The crystal phases of g-C3N4, CdS, and g-C3N4/CdS samples were analyzed by XRD. As shown in Figure 3A, all diffraction peaks for g-C3N4 and CdS can be observed. The two strong diffraction peaks clearly shown at 12.8o and 27.6o can be ascribed to (100) and (002) crystal planes of g-C3N4 (PDF#50-1,250), which can be associated with typical in-plane tri-s-triazine and graphitic stacking of g-C3N4 (Xu et al., 2020). Furthermore, diffraction peaks at 24.8o, 26.5o, and 28.3o are well matched for those of hexagonal CdS (PDF#41-1,049). The pore structures and specific surface areas for prepared samples were determined by BET measurements. The corresponding results of sample CdS nanoparticles, g-C3N4 nanosheets, and g-C3N4/CdS-(1-3) hybrids are given in Figure 3B and Supplementary Figure S2, suggesting the existence of mesoporous pores. The SBET of sample g-C3N4/CdS-2 is the highest SBET among all the prepared samples, which can provide more reactive sites and ensure better contact catalysts with reagents during the photocatalytic reactions. The light absorption of pristine g-C3N4, CdS nanoparticles, and the as-prepared g-C3N4/CdS samples are shown in Figures 3C,D. The absorption around 470 nm is assigned for pristine g-C3N4. It can be obviously observed that the absorption ranges of prepared g-C3N4/CdS samples were extended. The resulting values of Eg for CdS, g-C3N4, and g-C3N4/CdS-(1-3) samples were 2.16, 2.60, 2.11, 1.91, and 2.05 eV, respectively.
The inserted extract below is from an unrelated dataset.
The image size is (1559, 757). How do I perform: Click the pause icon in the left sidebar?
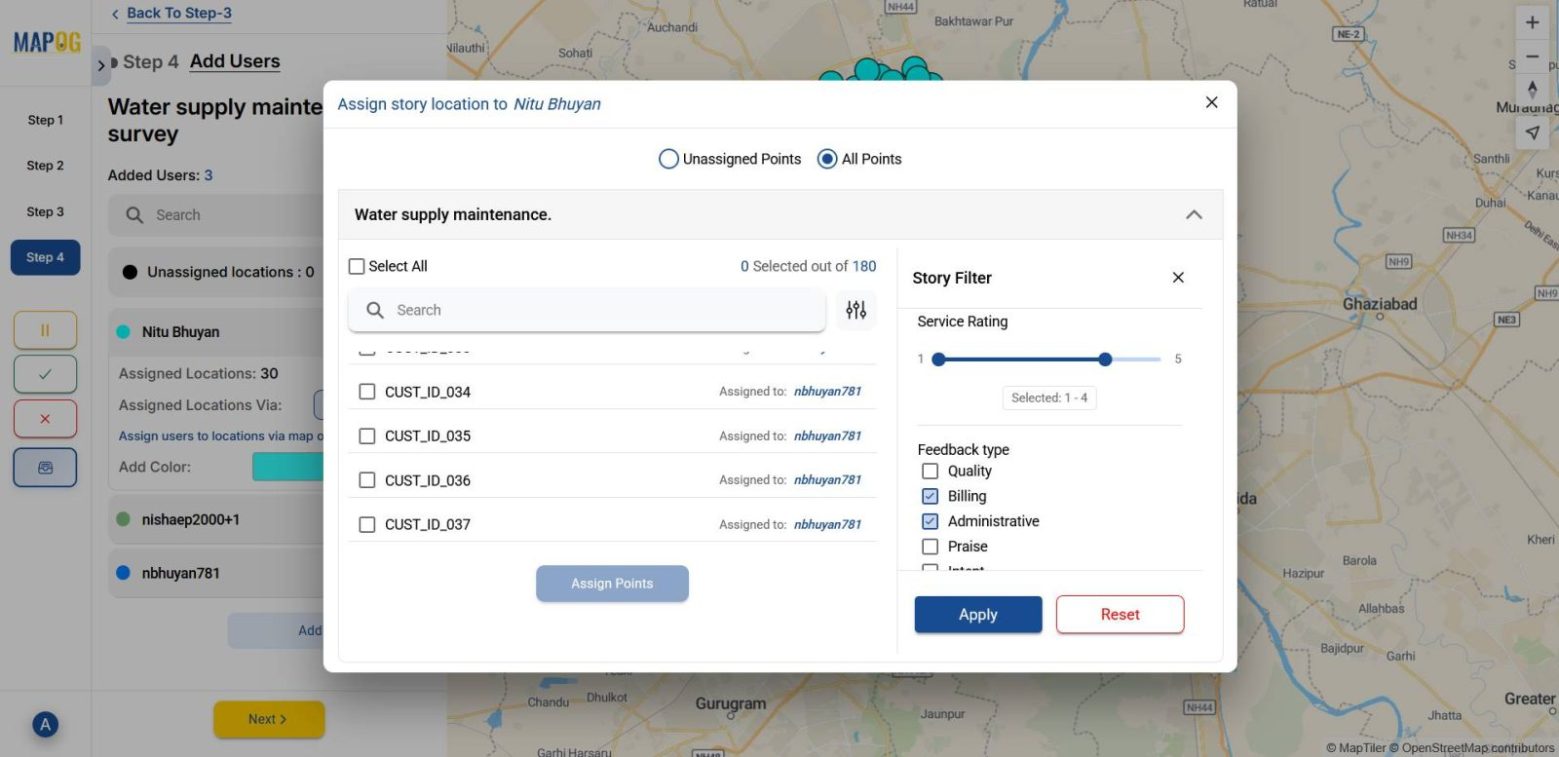[x=45, y=330]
The enhanced absorption for g-C3N4/CdS is probably due to the formation of heterojunctions. Sample g-C3N4/CdS-2 with appropriate CdS particle size has the lowest bandgap, the stronger background absorption could be ascribed to the synergistic interaction between g-C3N4 nanosheets and CdS nanoparticles, and the photoinduced electrons from the LUMO of CdS could adequately inject into the conduction band of g-C3N4, leading to the reduced initial bandgap values of CdS and g-C3N4, separately (Al Marzouqi et al., 2019).
FIGURE 3. (A) XRD patterns and (B) nitrogen adsorption–desorption isotherms of g-C3N4, CdS, and g-C3N4/CdS. Inset in Figure 3B is the corresponding BJH pore size distribution. (C) UV-Vis of absorption spectra and (D) the corresponding (αEphoton)0.5 vs photon energy curves.
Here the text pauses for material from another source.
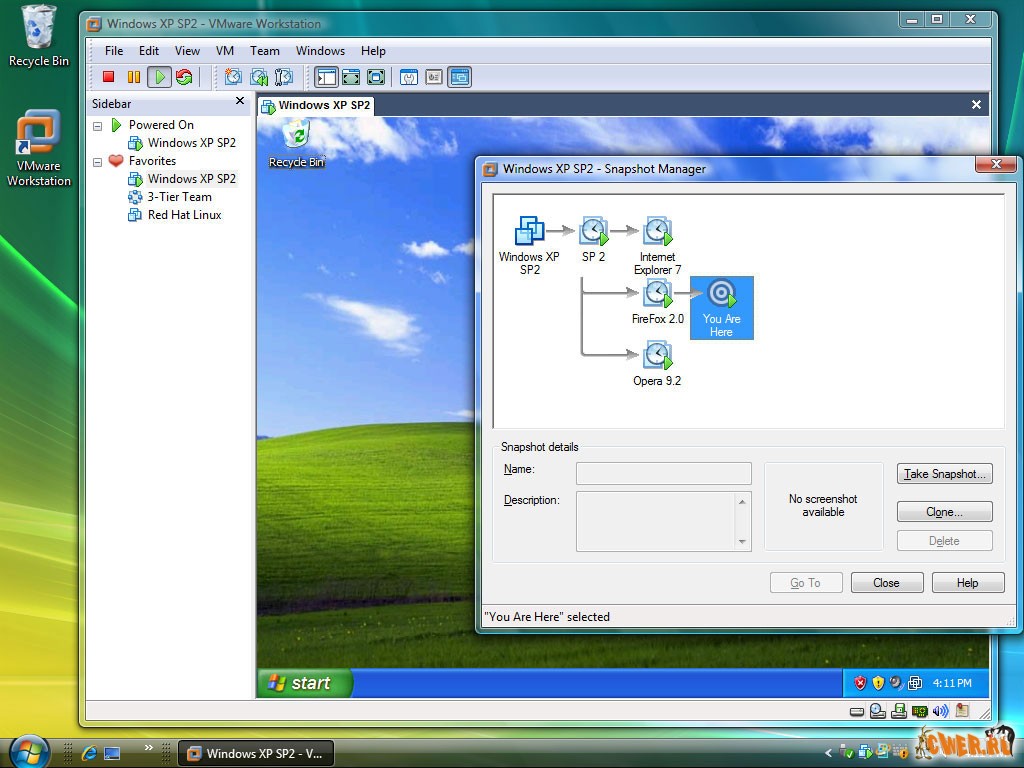Select Red Hat Linux in the sidebar
This screenshot has width=1024, height=768.
(x=184, y=215)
The surface composition of the g-C3N4, CdS, and g-C3N4/CdS samples was studied by XPS analyses, as shown in Figure 4. The survey XPS spectra (Figure 4A) provide the C 1s and N 1s peaks for g-C3N4, as well as S 2p and Cd 3 days peak for CdS. As shown in Figure 4B, the C 1s peak for g-C3N4/CdS at 284.3 eV, which is assigned to sp2 C-C bonds from graphitic carbon. The other two peaks at 286.2 and 288.1 eV are attributed to N-C=N and π-excitation, respectively (Gao et al., 2014; Liang et al., 2019; Xu et al., 2020), These peaks show a slight shift while compared with g-C3N4. In Figure 4C, the two peaks at 405.5 and 412.2 eV could be ascribed to Cd 3d5/2 and Cd 3d3/2, of CdS from g-C3N4/CdS. In addition, the peaks at 161.1 and 162.3 eV are associated with S 2p3/2 and S 2p1/2 of CdS, respectively (Figure 4D; Ren et al., 2019; Wang et al., 2019; Ai et al., 2020). These peaks show a slight shift while compared with pristine CdS or g-C3N4, which confirm the interaction between the heterojunctions.
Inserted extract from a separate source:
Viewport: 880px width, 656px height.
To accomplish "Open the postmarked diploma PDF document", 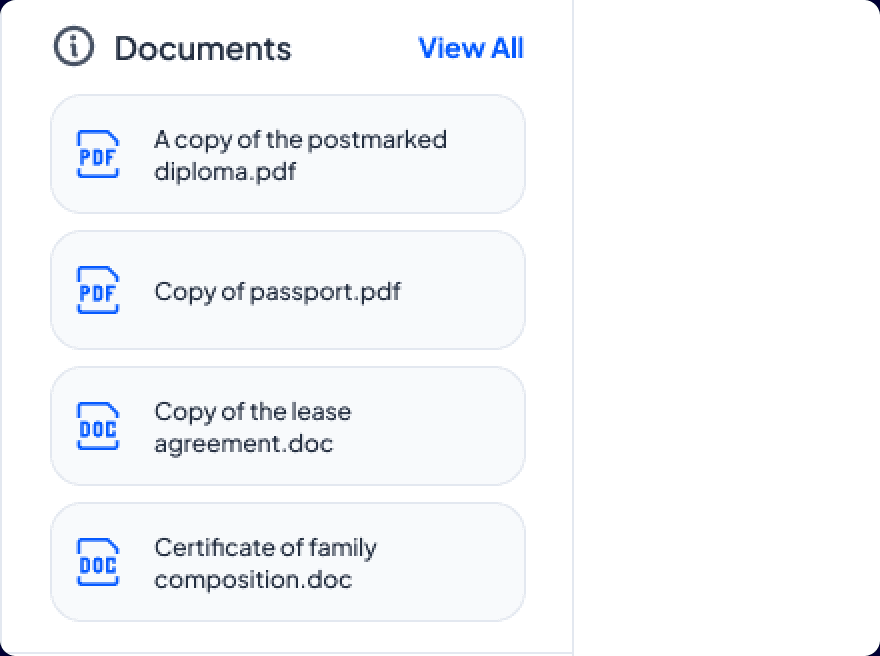I will [288, 154].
FIGURE 4. Fully scanned XPS spectra of (A) g-C3N4, CdS, and g-C3N4/CdS; high-resolution XPS plots of (B) C 1 s, (C) Cd 3 days, and (D) S 2p.
Photocatalytic Performances and Mechanism Discussion
The photocatalytic activities of g-C3N4, CdS, and g-C3N4/CdS samples were first evaluated with degradation of organic pollution, as given in Figure 5. It can be seen from Figures 5A,B that coupling with CdS shows a significant effect on RhB degradation for g-C3N4/CdS. The photocatalytic activity shows a trend of initially increasing and then decreasing with the increasing of CdS contents. The degradation efficiency of RhB can reach up to 99% within 40 min for g-C3N4/CdS-2 hybrids, which is remarkably enhanced than that for individual g-C3N4 nanosheets and CdS nanoparticles. The photocatalytic rate constant for the prepared g-C3N4/CdS-2 is 0.0849 min−1, about 5.5 times higher than that for g-C3N4. The photocatalytic results demonstrate that the anchoring of CdS nanoparticles onto g-C3N4 nanosheets can remarkably be conducive to photocatalytic performance. The enhanced activity for sample g-C3N4/CdS-2 can be attributed to well-contacted interfaces, effective charge separation, stronger light absorption, and a higher surface area. Furthermore, the TOC analyzer was measured to investigate the mineralization of RhB. The changed TOC values during the photocatalytic process were tested, as shown in Supplementary Table S1 and Supplementary Figure S3. The decayed TOC values suggest that RhB was decomposed into inorganic small molecules. As for MB (Figures 5C,D) and phenol (Figures 5E,F) degradation, g-C3N4/CdS-2 sample also exhibits much higher activity than others, where 96% of MB and 95% of phenol are degraded within 40 and 50 min, respectively. The degradation rate constants k for MB and phenol of prepared samples follow the same order with RhB degradation (Figure 6A). Moreover, the g-C3N4/CdS-2 sample can be recycled for six cycles without obviously decayed activity, and no scattering of CdS particles was found, indicating their excellent recyclability and stability (Figure 6B and Supplementary Figure S4).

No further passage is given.